Today I completed 7 home health Start of Cares and 4 recertifications.
The Reality of Doing a Start of Care
I’ll admit it—A Start of Care isn’t alway my favorite visit. It can be lengthy, documentation-heavy, and mentally exhausting. But it can the most important visit we perform as home health nurses.
Depending on the agency, a Start of Care can pay anywhere from $150 to $300 per visit, with additional compensation often added for complex services such as IV hydration or IV medication administration that extends beyond the standard visit time. While the reimbursement can be rewarding, it comes with significant responsibility. You’re not just completing an assessment; you’re opening the patient’s case, establishing the plan of care, performing medication reconciliation, coordinating services, providing extensive education, and documenting every detail.
The Part Most People Never See
My day started at 7:00 a.m.
The first patient was a new Start of Care with a recently placed PEG tube. While I had my usual SOC assessment to complete, it quickly became apparent that the patient’s family needed substantial education and reassurance.
Teaching Is Just as Important as Nursing
I reviewed PEG tube management from start to finish with the patient and her daughter and son-in-law. I demonstrated how to crush medications, dissolve them appropriately in water, administer them through the feeding tube, and properly flush before and after medication administration. The patient’s daughter was extremely anxious and worried about making a mistake.
I encouraged her to perform each step herself while I supervised.
Then I had her do it again.
And again.
One thing I’ve learned in home health is that anxiety often comes from unfamiliarity. Family members are understandably nervous when they’re suddenly responsible for tasks that seem highly medical. But with repetition, guidance, and reassurance, confidence begins to replace fear.
By the end of the visit, she was performing the process correctly and asking fewer questions. If history is any indicator, by the next nursing visit she’ll likely be far more comfortable and independent.
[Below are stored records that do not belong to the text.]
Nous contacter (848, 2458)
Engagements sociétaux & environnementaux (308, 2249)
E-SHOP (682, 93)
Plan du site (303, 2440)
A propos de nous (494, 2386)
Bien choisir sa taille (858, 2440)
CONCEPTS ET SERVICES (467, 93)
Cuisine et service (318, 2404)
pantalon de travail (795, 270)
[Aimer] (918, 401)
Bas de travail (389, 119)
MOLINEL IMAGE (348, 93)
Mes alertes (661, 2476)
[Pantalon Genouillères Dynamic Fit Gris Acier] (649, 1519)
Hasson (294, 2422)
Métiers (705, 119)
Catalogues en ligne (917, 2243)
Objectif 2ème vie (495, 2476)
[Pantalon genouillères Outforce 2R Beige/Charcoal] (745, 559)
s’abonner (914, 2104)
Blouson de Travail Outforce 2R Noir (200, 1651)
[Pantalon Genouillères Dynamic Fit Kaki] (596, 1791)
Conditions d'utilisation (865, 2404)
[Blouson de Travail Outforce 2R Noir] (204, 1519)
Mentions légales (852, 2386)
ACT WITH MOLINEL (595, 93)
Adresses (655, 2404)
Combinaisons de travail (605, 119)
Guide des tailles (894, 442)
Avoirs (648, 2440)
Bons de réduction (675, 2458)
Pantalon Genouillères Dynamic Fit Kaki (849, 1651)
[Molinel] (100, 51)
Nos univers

Those moments are some of the most rewarding parts of home health nursing. We aren’t just caring for patients—we’re teaching families how to care for them as well.
The Rest of the Day
The remainder of the day included three wound care patients, two patients receiving IV antibiotic therapy, and a post-operative knee replacement patient who primarily needed assessment, education, and coordination of physical therapy services.
By the time I pulled into my driveway, it was 6:15 p.m.
I had taken two short breaks throughout the day to grab coffee and use the restroom, totaling about 30 minutes.
Let’s Do the Math
From 7:00 a.m. to 6:15 p.m. equals 11 hours and 15 minutes.
Subtract 30 minutes for breaks, and that’s 10 hours and 45 minutes spent driving, assessing patients, performing skilled nursing care, teaching caregivers, coordinating services, and completing visits.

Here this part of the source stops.